É a partir desse entrechoque de sentimentos claros e diretos que as letras e performances do mangueboy Chico Science penetraram em todas as camadas sociais do Recife e conseguiram encontrar sua identidade. Amarelo Manga, fiel a esta trilha não podia, portanto, comungar com um cinema bem comportado. Tinha que tentar a todo custo ao menos refletir a caótica urbanidade de onde brotou, colocar de lado julgamentos morais, culpas, correção política e partir para um tratamento de choque sem pudor com os exageros, assumindo sua irreverência incômoda mesclada com ingenuidade para deixar ao espectador decidir decifrá-lo ou devorá-lo. O radicalismo é uma estratégia de sobrevivência, é uma aposta difícil, mas que, às vezes, deve ser empreendida.

Poder-se-ia aqui elaborar uma avaliação do filme em torno de representações sociais, anexando-o a elucubrações que o integraria num circuito de cosmopolitismos periféricos, como têm feito alguns acadêmicos que se pautam por uma filiação aos estudos sobre a pós-modernidade; ou mesmo buscar identificar na sua narrativa uma vizinhança estética com o documental por causa das figuras que entremeiam a trama ficcional, como foi aventado em algumas análises em jornais, revistas e sites quando o filme foi lançado; ou ainda esboçar uma interpretação psicanalítica que pudesse explicar as pulsões de amor e morte constantemente convocadas pelos personagens. Seria também pertinente apropriar-se de um olhar que visasse atender imperativos perfeitamente legítimos de compreender a inserção da obra enquanto produto audiovisual contextualizado numa situação comunicacional que pudesse abarcar suas relações de realização e de recepção – as habituais discussões em torno de produções de baixo orçamento e de sua inserção no mercado cinematográfico. Todas essas possibilidades não são, de forma alguma, desprovidas de sentido. Contudo, talvez o mais difícil em análise de filmes seja escapar dos cânones interpretativos convencionados e articulados de maneira pré-estabelecida para mergulhar em sua poética sensitiva. Ou seja, enveredar, por leituras adjacentes, estas que permitem transformar a análise em um novo ou, inesperado ao menos, exercício de associação de idéias que, sem perder de vista a fonte de inspiração original, extrapole sistematizações e traga mais inquietações do que respostas.
#####
◆ Tarefa A: Segundo o texto fornecido, o que é o radicalismo?

◆ Registros de dados:
#####
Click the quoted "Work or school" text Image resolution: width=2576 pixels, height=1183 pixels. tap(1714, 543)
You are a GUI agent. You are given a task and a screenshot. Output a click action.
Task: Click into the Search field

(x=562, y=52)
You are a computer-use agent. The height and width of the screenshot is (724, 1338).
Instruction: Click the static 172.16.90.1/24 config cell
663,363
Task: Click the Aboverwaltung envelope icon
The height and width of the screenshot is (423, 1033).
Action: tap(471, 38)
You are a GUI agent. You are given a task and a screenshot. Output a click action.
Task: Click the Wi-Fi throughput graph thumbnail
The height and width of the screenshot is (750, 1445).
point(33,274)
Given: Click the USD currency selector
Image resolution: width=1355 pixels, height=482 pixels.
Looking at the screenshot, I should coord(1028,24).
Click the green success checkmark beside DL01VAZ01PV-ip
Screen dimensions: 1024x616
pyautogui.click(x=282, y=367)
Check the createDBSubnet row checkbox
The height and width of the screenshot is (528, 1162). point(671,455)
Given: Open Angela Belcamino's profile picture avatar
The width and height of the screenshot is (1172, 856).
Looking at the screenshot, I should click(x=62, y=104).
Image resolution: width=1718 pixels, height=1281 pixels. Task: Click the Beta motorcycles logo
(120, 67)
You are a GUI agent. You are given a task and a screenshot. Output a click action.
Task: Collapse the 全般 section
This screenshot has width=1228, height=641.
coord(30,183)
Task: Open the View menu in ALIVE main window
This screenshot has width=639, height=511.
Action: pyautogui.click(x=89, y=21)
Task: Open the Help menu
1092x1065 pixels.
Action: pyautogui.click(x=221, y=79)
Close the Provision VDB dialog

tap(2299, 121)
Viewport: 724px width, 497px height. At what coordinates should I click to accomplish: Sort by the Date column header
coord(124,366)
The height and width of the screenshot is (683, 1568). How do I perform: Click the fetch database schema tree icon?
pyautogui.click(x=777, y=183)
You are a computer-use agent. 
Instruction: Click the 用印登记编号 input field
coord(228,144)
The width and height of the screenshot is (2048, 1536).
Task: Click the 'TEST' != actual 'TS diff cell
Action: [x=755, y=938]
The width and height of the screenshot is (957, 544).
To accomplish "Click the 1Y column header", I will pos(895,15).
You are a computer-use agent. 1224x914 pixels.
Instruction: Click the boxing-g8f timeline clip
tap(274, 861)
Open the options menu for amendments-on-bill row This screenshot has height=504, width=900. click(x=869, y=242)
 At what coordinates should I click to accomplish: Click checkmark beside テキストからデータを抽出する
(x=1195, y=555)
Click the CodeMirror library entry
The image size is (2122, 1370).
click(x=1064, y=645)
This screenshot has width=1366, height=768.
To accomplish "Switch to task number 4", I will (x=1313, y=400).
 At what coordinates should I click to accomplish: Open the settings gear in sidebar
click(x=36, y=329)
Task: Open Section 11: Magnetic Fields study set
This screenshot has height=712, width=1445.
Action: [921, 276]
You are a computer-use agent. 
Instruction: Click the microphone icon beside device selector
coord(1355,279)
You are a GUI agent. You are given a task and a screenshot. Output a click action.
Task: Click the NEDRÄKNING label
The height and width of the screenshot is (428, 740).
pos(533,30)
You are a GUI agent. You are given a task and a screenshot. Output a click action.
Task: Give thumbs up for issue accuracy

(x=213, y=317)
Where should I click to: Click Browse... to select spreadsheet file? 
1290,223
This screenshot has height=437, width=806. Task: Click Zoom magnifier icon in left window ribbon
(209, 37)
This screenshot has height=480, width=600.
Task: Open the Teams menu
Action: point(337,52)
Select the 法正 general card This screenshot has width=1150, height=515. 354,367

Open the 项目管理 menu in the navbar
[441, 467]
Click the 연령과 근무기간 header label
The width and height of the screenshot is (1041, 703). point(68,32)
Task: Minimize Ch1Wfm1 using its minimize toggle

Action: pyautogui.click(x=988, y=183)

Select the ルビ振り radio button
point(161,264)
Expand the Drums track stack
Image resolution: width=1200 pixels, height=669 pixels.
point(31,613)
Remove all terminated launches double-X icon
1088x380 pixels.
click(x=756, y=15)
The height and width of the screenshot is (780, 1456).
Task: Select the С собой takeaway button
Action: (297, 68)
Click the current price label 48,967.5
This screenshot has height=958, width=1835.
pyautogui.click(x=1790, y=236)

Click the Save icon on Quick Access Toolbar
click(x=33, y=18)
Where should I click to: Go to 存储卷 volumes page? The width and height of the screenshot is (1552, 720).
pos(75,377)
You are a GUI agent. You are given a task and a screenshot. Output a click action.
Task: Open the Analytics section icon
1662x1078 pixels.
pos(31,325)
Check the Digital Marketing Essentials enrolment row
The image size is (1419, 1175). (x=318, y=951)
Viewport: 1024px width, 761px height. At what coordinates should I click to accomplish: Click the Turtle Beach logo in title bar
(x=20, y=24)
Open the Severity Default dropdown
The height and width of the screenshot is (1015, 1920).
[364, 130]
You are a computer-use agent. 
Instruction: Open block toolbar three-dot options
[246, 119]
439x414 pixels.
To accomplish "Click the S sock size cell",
#####
◆ Tarefa B: Por favor, apresente como tabela Markdown tudo o que vai do início dos registros até a linha que contém "The height and width of the screenshot is (528, 1162).", incluindo ambas as pontas. Use as colunas Nº e Linha e deixe de fora as linhas em branco.

◆ Resposta A: Uma estratégia de sobrevivência, uma aposta difícil, mas que, às vezes, deve ser empreendida.

◆ Resposta B:
| Nº | Linha |
|---|---|
| 1 | Click the quoted "Work or school" text Image resolution: width=2576 pixels, height=1183 pixels. tap(1714, 543) |
| 2 | You are a GUI agent. You are given a task and a screenshot. Output a click action. |
| 3 | Task: Click into the Search field |
| 4 | (x=562, y=52) |
| 5 | You are a computer-use agent. The height and width of the screenshot is (724, 1338). |
| 6 | Instruction: Click the static 172.16.90.1/24 config cell |
| 7 | 663,363 |
| 8 | Task: Click the Aboverwaltung envelope icon |
| 9 | The height and width of the screenshot is (423, 1033). |
| 10 | Action: tap(471, 38) |
| 11 | You are a GUI agent. You are given a task and a screenshot. Output a click action. |
| 12 | Task: Click the Wi-Fi throughput graph thumbnail |
| 13 | The height and width of the screenshot is (750, 1445). |
| 14 | point(33,274) |
| 15 | Given: Click the USD currency selector |
| 16 | Image resolution: width=1355 pixels, height=482 pixels. |
| 17 | Looking at the screenshot, I should coord(1028,24). |
| 18 | Click the green success checkmark beside DL01VAZ01PV-ip |
| 19 | Screen dimensions: 1024x616 |
| 20 | pyautogui.click(x=282, y=367) |
| 21 | Check the createDBSubnet row checkbox |
| 22 | The height and width of the screenshot is (528, 1162). point(671,455) |